There are sealants that can protect hardwood floors. But according to Joan Slaughterbeck of Slaughterbeck Floors in Campbell, CA, there are restrictions. “Sealants on hardwood floors – whether they are fixed or processed – are” finished “on the top only as a protective wear layer”, says Slaughterbeck. “Wood and water do not mix, so wooden floors can not be 100% sealed – it expands and contracts with heat, humidity and moisture.”
As a general rule, she says, hardwood floors in the kitchen or bathroom only experience problems due to leaks. “If you live in a house with a wooden frame, you would have a problem, regardless of the damage to the floors in such a situation,” says Slaughterbeck. “Very often the water comes from one of these types of fixtures or appliances under the wood and is not packed until the floor has swollen or swollen.” By that time, she says, the leak would damage other types of floors.
Disadvantages of hardwood floors
John Manning, manager-broker at RE / MAX on Market in Seattle, WA, advises against hardwood and even parquet products. “They are prone to warping and warping when exposed to moisture over time,” says Manning. He adds that drops and spills can penetrate even the best finished floors, especially around the dishwasher. “In addition, kitchens and bathrooms are high pedestrian areas and if the hardwood wears and gets scratched, water can get under the finish, creating ugly stains in the wood grain.”
Tanya O & # 39; Coyne, owner of TSC Restoration, a restoration company for water damage in San Diego, is completely against hardwood floors in the kitchen or bathroom. “If your dishwasher, toilet, refrigerator, sink or plumbing pipes leak, your choice of floor can have a major impact on the extent of the damage,” she explains. “Wood floors can cause water to seep into their cracks, hide mold growth and deform even after minimal exposure to water.”
O & # 39; Coyne says that vinyl, tile or linoleum floors would cause a lot of water damage that her company in kitchens and bathrooms experiences less seriously. “We also had to pull out several rooms with interlocking hardwood floors because of damage to only a small half bathroom, because it is not always possible to replace just a few hardwood planks,” she explains.
O & # 39; Coyne believes that hardwood floors are beautiful – but says she would never put one in her own kitchen or bathroom.

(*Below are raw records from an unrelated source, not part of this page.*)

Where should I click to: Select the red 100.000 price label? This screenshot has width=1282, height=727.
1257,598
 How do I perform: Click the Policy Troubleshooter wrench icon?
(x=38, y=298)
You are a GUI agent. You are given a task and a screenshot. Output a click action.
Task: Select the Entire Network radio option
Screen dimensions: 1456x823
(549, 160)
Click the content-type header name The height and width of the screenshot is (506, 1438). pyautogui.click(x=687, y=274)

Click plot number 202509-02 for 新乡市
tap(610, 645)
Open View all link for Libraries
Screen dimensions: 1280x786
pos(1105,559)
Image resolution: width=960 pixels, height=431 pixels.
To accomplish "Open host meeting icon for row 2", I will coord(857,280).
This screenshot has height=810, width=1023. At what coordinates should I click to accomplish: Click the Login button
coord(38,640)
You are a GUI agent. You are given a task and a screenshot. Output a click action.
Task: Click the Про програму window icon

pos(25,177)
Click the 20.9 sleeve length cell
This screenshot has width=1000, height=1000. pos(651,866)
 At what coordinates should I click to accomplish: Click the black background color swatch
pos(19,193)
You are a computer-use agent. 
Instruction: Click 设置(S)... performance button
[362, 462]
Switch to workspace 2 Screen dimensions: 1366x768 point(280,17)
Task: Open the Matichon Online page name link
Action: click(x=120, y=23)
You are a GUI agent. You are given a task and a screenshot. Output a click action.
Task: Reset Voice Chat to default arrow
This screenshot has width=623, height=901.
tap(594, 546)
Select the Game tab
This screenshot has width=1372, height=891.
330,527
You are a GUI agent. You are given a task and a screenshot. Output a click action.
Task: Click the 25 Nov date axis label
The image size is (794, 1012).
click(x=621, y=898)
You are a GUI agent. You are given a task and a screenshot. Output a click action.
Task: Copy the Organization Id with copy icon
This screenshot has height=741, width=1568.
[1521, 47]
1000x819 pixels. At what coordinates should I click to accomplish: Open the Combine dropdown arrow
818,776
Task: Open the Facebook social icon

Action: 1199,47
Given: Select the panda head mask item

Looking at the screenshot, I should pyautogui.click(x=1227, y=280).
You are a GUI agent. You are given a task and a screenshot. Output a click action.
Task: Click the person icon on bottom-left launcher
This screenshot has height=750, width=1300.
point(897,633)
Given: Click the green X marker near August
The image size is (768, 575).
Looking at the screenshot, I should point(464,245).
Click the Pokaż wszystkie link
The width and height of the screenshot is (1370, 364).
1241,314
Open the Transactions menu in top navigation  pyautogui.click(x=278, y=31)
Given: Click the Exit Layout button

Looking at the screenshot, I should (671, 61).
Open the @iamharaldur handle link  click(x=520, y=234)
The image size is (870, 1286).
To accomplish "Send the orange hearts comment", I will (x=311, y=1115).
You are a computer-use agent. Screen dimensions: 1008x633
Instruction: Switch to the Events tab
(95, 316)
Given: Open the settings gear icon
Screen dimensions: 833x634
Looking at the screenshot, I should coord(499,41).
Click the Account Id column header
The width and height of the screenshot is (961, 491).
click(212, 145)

Although Serra and Davis recommend hardwood floors in the kitchen, they do not recommend them for bathrooms. “Hardwood floors can are used in bathrooms, but with all the water that we use in this small area, it is probably best to use them, “said Serra.” Children splash, leaks in fittings, steam and other water problems are ready for wood damage, especially if the floor has holes. “However, she recommends ceramic or porcelain tiles – they look – although they may not feel – just like wood and come in different styles and sizes.
Davis does not recommend wood floors in bathrooms with bathtubs and showers. He says they are doing fine in powder rooms. “Installing the same floor in the powder bath, because the kitchen is usually the designer’s first choice because of the proximity of the two rooms,” says Davis.
For house owners who want an appearance of the wood without moisture problems, Slaughterbeck recommends waterproof floors. “We have installed a lot of our hybrid fusion line and there are also other remarkable brands that make waterproof floors,” she says.
What do you think of hardwood floors in the kitchen or bathroom? Let us know in the comments.